Re: [AMBER] MMPBSA.py - entropy results

From: Jason Swails <jason.swails.gmail.com>
Date: Mon, 23 May 2011 13:19:19 -0400

2011/5/23 Jesper Sørensen <lists.jsx.dk>

> Hi,
>
> I have a quick question about the results of an entropy calculation...
> mostly for clarification
>
> The units are reported in:
> |All units are reported in kcal/mole.
> |All entropy results have units kcal/mole (Temperature is 298.15 K).
>
> The result is:
> DELTA S total= -53.1557 +/- 7.5856
>
> 1) Does this mean that the result is in fact "T * DELTA S total" ?
>

Yes.


> 2) Or do I still need to multiply this result with the temperature?
> 3) In case 1 is the correct answer, is there a way to change the
> temperature
> used to not be 298.15 K?
>

Yes, but it's not quite as straight-forward as it may appear. While the TS
term is clearly dependent on the temperature, the entropy value itself (just
S) is also intrinsically dependent on the temperature as well (via the 1/kT
factors in all of the exponentials in the stat mech formulas). Therefore,
just changing the temperature in the MMPBSA.pypp script (line 282) is not
enough.

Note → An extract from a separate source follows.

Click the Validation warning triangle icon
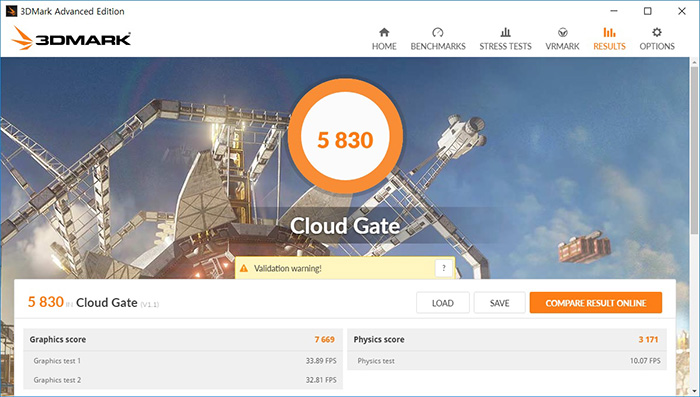The width and height of the screenshot is (700, 397). pos(243,268)
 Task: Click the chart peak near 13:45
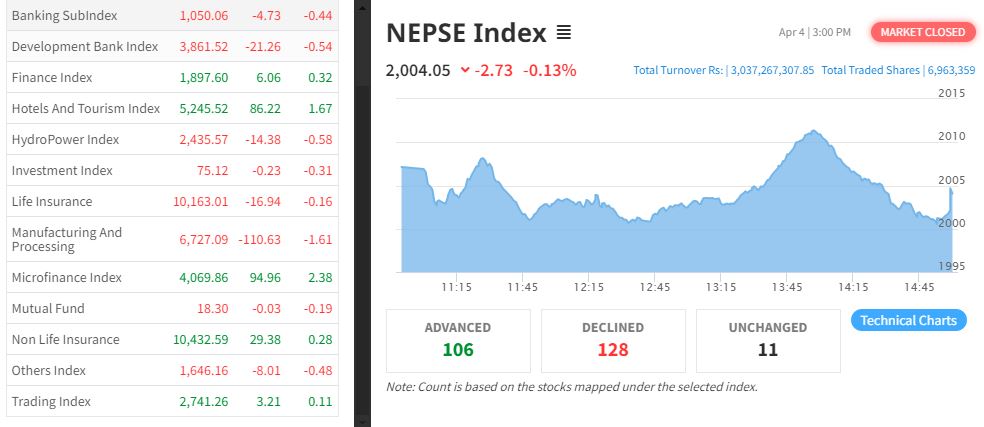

You also need to change the temperature being used in the nmode
function itself (see $AMBERHOME/AmberTools/src/sff/nmode.c and look for
298.15). This is actually the reason we hard-coded the temperature in the
first place, since we didn't want to make changing the temperature seem that
easy (and thus trick people into thinking that gave the right answers).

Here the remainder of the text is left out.